To determine if your brand has what it takes to successfully leverage the magic of surprise – at any level – ask yourself…

  • Do we embrace fun?
  • Do all our in-house departments work together harmoniously, and if not…can they?
  • Are we comfortable taking risks?
  • Are we willing to spend unanticipated money if needed to protect the surprise all the way to the finish line?
  • Do we complete our regular, non-surprise-oriented projects on time, and with precision?

If the answer to any of those questions was “no,” then you should think twice before investing a ton of resources into planning a one-shot-deal surprise for your guests.  You will save yourself a lot of misery (and money) by using other tools in your marketing toolbox instead.

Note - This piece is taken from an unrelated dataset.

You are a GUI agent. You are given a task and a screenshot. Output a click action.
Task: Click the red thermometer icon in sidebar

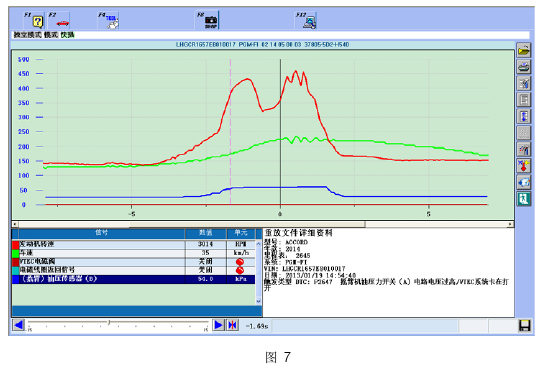[x=524, y=166]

Parting tip:  If you ARE planning to create a big surprise, keep this in mind…the bigger and cooler the surprise, the higher the bar is set for next time.  Case in point:  for my keynote address at the Vermont Travel Industry Conference in April, Redpoint surprised the audience of 250 people with beer, pretzels, costume accessories, and a New Orleans style jazz band (watch the trailer).  Two months later, the Vermont Ski Areas Association wanted a similar surprise for their annual conference…but what fun would it be to orchestrate the same surprise?  So Redpoint cajoled the kind folks at Ben & Jerry’s to create an exclusive ice cream flavor – Vermont Powder – just for that conference, and we delivered it to the audience in a surprise moment punctuated by a song we “wrote.” (Watch the Hot Sardines perform that song here.)

It was all great fun, and we had a blast doing it.  But now people start to salivate the moment they hear that I’m the keynote speaker, and (sorry, mom) it ain’t because they think I’m pretty.  Lesson learned:  human nature = “oooh, what’s next?”

Ah, well.  Redpoint is up to the challenge.  Save your pity for WestJet…they have to top way more than beer and ice cream.